A new report from the Australian Council for Educational Research has revealed that Australian students were the second-highest achieving creative thinkers in an assessment of 64 countries.
Students from WA were among the highest achievers in Australia, second only to those in the ACT.
The creative thinking assessment measured students’ abilities to generate original and diverse ideas, evaluate, and improve ideas.
It was implemented for the first time in the latest round of tests for the Program for International Student Assessment.
The PISA results, released in December, showed that Australian teenagers’ skills in maths, science, and reading were below those achieved by teens 20 years ago, though the nation’s relative position improved in world standings.

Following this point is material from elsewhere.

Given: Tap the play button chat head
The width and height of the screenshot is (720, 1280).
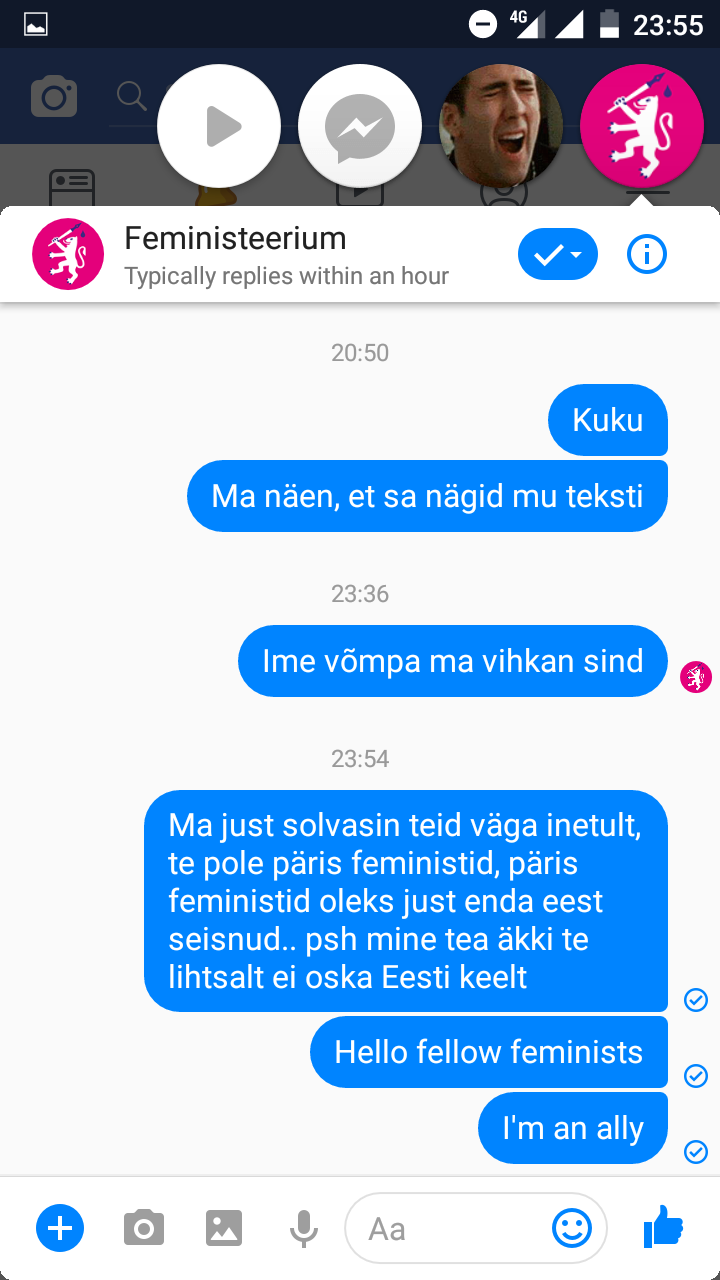Looking at the screenshot, I should [x=219, y=127].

However, ACER’s analysis found that Australia’s proportion of high performers in creative thinking was significantly higher than the OECD average of 27 per cent across every State and territory — ranging from 34 to 49 per cent.
Australia’s performance in creative thinking was similar to that of Canada and Korea, with only Singapore achieving a higher national average.

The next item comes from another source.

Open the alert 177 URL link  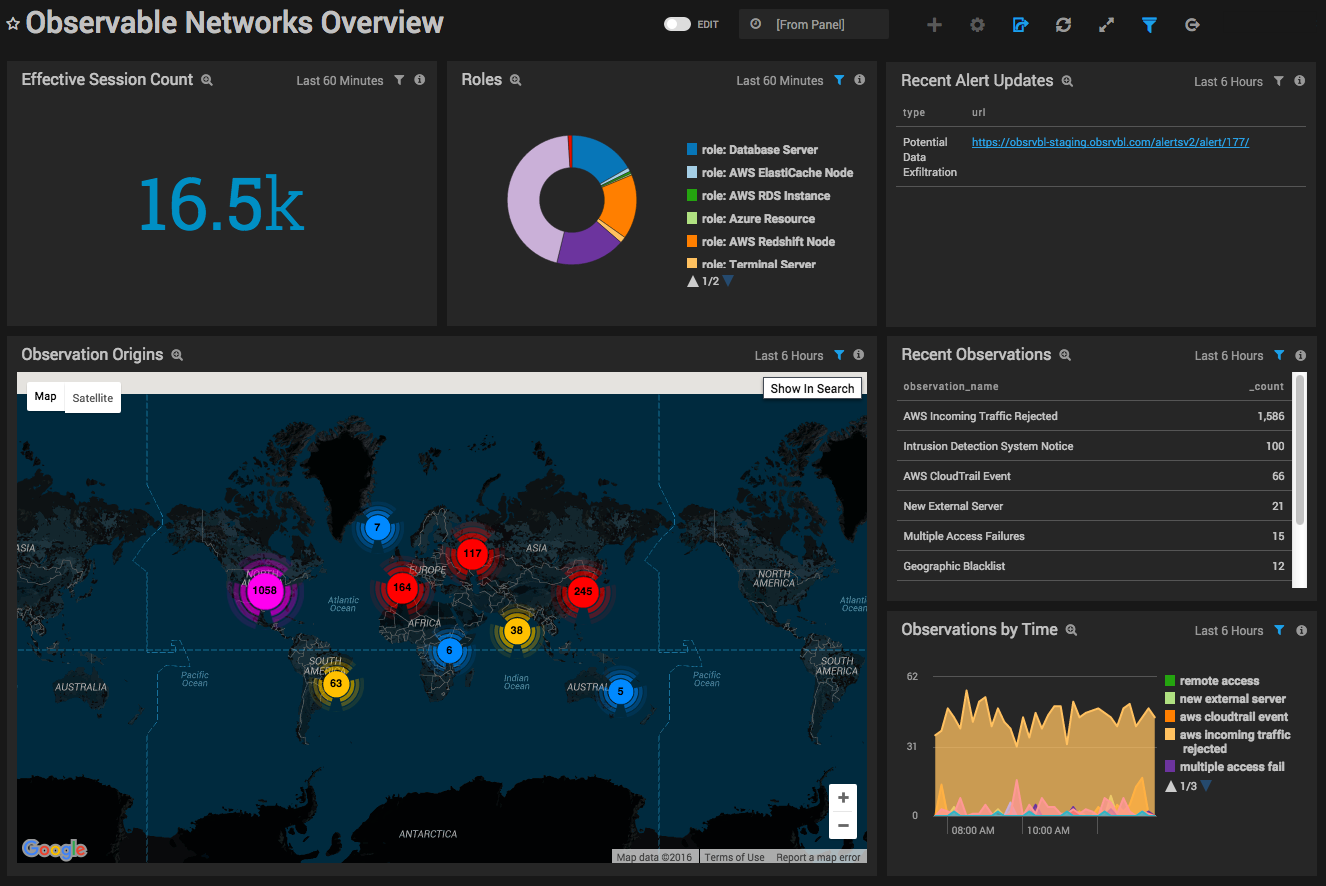tap(1110, 142)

“Our findings provide insight into how imaginative, adventurous, confident and capable Australia’s 15-year-olds are in their creative thinking and how it is being fostered in classrooms across the country,” lead author Lisa De Bortoli said.
“This is critical information because creative thinking skills are fundamental to helping people develop innovative and effective responses to issues and problems — in their personal and professional lives, within communities, and as global citizens.”
The assessment tested teens on their written and visual expression and on their social and scientific problem-solving.
Question samples show that they included writing comic strip dialogue to accompany pictures, drawing a poster about space, or composing an original title to accompany an illustration of the Earth imposed on a light globe.
Students were also asked to devise creative solutions to encourage carpooling or hypothesize about why fewer frogs were collected from a river flowing out of a city.
Another question asked students to develop different film story ideas about a human named Leo interacting with an intelligent robot named Rob, devoting no more than eight sentences to each idea.
Australian girls did better than boys on creative thinking, though the gender difference was narrower for WA.
Students in independent schools performed better than students in Catholic and public schools.